▸ Requirement
In the reply, include exactly the lines of the entries below from the first to the line with "Given: Click the Sales app logo icon", that line included.

▸ Information given
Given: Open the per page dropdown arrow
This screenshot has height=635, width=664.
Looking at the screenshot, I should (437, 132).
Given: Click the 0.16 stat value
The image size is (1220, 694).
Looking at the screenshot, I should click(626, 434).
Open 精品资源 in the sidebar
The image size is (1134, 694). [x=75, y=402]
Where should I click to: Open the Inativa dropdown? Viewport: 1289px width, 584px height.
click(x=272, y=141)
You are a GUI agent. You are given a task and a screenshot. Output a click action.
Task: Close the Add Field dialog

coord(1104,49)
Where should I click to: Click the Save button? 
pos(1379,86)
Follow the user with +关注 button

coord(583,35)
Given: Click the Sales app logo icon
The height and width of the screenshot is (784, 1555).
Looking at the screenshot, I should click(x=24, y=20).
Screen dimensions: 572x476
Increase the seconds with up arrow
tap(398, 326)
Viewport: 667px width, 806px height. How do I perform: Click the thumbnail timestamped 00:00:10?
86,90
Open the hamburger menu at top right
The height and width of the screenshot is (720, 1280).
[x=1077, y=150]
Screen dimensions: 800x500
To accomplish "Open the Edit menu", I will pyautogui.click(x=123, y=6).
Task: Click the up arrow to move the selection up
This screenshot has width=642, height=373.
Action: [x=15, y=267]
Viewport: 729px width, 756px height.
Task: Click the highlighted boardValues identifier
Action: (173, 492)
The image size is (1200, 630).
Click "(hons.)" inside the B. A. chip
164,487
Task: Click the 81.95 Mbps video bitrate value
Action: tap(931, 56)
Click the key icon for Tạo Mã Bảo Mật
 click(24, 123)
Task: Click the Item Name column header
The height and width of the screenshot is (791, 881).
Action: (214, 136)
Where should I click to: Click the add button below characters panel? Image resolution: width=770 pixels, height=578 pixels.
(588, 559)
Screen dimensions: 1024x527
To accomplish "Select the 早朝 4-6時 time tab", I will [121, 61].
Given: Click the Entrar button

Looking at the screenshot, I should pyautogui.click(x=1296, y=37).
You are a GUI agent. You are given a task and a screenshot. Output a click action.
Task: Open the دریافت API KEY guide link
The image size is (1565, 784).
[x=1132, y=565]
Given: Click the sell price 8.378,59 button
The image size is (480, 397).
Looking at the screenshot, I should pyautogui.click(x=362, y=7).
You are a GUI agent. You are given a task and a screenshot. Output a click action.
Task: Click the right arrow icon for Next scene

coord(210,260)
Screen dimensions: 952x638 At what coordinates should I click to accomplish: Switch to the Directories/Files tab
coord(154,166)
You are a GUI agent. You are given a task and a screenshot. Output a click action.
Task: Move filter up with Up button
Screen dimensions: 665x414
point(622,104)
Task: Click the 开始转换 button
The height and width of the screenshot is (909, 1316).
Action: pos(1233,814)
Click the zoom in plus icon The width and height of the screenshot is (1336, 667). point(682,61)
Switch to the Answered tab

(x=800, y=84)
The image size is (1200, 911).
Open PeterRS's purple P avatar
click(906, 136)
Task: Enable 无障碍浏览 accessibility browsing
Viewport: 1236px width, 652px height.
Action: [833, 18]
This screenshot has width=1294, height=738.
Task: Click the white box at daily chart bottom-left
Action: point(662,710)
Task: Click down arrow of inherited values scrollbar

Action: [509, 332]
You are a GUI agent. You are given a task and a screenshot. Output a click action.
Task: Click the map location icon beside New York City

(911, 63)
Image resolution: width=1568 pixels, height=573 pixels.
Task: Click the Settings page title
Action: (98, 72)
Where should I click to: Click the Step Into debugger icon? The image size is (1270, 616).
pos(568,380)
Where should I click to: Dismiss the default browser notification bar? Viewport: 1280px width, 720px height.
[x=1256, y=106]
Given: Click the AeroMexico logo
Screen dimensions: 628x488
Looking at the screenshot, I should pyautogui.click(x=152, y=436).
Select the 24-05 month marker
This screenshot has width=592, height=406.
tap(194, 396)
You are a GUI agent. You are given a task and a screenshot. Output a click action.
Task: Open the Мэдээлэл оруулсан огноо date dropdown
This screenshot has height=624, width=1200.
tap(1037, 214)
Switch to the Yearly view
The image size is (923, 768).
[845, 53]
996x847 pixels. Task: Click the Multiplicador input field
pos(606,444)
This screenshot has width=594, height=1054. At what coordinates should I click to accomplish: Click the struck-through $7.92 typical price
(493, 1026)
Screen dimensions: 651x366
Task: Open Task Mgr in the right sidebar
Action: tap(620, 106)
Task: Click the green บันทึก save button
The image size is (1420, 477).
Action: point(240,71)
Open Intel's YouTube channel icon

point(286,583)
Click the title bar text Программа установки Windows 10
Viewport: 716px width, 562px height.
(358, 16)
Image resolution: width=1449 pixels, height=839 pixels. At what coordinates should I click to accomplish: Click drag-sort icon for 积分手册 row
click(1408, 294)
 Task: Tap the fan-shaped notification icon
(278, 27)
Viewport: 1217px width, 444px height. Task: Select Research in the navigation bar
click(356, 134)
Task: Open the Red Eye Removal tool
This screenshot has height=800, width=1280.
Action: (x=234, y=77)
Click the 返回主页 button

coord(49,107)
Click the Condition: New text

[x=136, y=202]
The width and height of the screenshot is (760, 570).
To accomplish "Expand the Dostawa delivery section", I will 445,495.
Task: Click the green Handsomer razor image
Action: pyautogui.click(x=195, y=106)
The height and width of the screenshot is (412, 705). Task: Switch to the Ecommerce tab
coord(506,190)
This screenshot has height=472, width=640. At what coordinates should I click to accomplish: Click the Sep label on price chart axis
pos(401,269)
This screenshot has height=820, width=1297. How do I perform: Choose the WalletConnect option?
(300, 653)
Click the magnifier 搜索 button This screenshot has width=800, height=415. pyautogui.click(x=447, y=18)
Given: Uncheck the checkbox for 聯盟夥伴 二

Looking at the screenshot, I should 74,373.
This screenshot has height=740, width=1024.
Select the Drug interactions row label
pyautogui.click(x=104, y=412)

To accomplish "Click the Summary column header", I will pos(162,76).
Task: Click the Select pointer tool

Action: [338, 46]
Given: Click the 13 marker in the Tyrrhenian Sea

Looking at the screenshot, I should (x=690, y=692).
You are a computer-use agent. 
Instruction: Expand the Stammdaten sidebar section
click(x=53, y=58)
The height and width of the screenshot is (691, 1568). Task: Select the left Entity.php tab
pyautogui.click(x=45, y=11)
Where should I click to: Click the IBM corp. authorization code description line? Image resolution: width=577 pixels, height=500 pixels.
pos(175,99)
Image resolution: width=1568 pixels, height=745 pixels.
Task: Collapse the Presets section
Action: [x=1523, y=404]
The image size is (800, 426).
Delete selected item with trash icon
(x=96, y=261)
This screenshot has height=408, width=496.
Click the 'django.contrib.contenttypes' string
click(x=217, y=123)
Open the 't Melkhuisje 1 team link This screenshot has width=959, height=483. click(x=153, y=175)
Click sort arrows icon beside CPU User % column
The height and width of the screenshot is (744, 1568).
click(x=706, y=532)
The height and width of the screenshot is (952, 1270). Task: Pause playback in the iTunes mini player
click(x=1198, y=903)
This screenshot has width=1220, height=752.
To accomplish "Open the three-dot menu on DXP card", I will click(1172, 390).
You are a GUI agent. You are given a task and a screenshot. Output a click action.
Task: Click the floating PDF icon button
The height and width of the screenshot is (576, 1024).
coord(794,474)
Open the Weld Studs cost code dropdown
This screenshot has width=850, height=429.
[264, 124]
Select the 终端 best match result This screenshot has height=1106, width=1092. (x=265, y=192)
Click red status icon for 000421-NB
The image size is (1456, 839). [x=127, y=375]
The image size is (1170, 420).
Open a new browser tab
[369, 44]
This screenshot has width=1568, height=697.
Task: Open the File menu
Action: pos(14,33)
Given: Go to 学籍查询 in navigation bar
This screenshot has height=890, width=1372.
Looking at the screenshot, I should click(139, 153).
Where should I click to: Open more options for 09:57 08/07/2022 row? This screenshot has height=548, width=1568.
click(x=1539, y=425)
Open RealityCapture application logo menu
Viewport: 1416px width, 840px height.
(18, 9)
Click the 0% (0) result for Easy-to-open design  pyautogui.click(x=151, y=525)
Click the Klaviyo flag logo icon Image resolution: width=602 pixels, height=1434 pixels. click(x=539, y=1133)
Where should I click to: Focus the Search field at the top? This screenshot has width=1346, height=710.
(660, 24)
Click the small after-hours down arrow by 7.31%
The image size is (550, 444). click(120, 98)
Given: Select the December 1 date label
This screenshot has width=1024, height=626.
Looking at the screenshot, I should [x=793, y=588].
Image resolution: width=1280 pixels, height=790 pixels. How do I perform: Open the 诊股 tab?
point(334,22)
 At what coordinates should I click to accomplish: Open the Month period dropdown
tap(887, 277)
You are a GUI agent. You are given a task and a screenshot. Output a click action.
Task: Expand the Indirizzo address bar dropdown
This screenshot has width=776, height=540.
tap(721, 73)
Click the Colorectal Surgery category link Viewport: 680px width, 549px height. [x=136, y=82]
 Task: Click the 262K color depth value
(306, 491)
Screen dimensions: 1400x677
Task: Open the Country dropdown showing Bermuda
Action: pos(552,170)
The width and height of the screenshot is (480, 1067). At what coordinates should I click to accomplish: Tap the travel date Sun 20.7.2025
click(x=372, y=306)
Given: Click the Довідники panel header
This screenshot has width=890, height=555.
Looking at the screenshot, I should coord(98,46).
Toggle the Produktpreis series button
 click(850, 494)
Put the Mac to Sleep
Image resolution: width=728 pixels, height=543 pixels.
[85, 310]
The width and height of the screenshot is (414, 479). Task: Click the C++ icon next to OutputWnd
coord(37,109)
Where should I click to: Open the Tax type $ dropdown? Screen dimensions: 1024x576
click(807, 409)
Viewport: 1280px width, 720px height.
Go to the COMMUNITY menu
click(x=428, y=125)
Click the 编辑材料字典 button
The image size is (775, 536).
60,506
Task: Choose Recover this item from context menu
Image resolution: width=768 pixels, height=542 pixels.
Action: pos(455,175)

▸ Task response
Given: Open the per page dropdown arrow
This screenshot has height=635, width=664.
Looking at the screenshot, I should (437, 132).
Given: Click the 0.16 stat value
The image size is (1220, 694).
Looking at the screenshot, I should click(626, 434).
Open 精品资源 in the sidebar
The image size is (1134, 694). [x=75, y=402]
Where should I click to: Open the Inativa dropdown? Viewport: 1289px width, 584px height.
click(x=272, y=141)
You are a GUI agent. You are given a task and a screenshot. Output a click action.
Task: Close the Add Field dialog

coord(1104,49)
Where should I click to: Click the Save button? 
pos(1379,86)
Follow the user with +关注 button

coord(583,35)
Given: Click the Sales app logo icon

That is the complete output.